Exercise instructions >>
From the entries below, output the line with "Maps & Inserts (671, 159)" and each following line up to and including the line with "FAQ (1239, 159)", exactly as written.

Record extracts >>

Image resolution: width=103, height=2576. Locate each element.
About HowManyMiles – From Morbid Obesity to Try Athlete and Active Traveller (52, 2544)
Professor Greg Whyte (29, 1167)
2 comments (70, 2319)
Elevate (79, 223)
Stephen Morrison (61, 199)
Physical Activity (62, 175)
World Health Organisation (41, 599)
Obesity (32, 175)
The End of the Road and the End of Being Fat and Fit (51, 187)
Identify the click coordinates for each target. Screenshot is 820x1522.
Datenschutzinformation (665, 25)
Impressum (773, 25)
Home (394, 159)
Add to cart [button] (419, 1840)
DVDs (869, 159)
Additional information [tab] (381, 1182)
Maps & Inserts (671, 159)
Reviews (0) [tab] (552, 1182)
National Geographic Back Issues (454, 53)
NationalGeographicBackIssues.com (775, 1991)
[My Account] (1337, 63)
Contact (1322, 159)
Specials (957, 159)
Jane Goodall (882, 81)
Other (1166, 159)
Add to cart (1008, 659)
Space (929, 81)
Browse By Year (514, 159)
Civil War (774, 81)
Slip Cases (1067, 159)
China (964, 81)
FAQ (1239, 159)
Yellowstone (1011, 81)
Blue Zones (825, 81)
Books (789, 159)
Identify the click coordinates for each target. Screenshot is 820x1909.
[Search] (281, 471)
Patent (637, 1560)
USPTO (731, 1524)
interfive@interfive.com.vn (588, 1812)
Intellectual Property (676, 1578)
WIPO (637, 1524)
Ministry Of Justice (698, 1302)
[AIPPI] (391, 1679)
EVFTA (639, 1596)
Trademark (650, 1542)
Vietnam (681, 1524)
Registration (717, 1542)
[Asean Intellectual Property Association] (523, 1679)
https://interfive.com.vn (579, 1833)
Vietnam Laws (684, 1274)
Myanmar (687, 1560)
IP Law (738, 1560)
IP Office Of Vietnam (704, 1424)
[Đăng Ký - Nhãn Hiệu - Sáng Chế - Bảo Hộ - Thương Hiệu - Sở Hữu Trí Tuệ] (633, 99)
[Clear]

Answer below >>
Maps & Inserts (671, 159)
Reviews (0) [tab] (552, 1182)
National Geographic Back Issues (454, 53)
NationalGeographicBackIssues.com (775, 1991)
[My Account] (1337, 63)
Contact (1322, 159)
Specials (957, 159)
Jane Goodall (882, 81)
Other (1166, 159)
Add to cart (1008, 659)
Space (929, 81)
Browse By Year (514, 159)
Civil War (774, 81)
Slip Cases (1067, 159)
China (964, 81)
FAQ (1239, 159)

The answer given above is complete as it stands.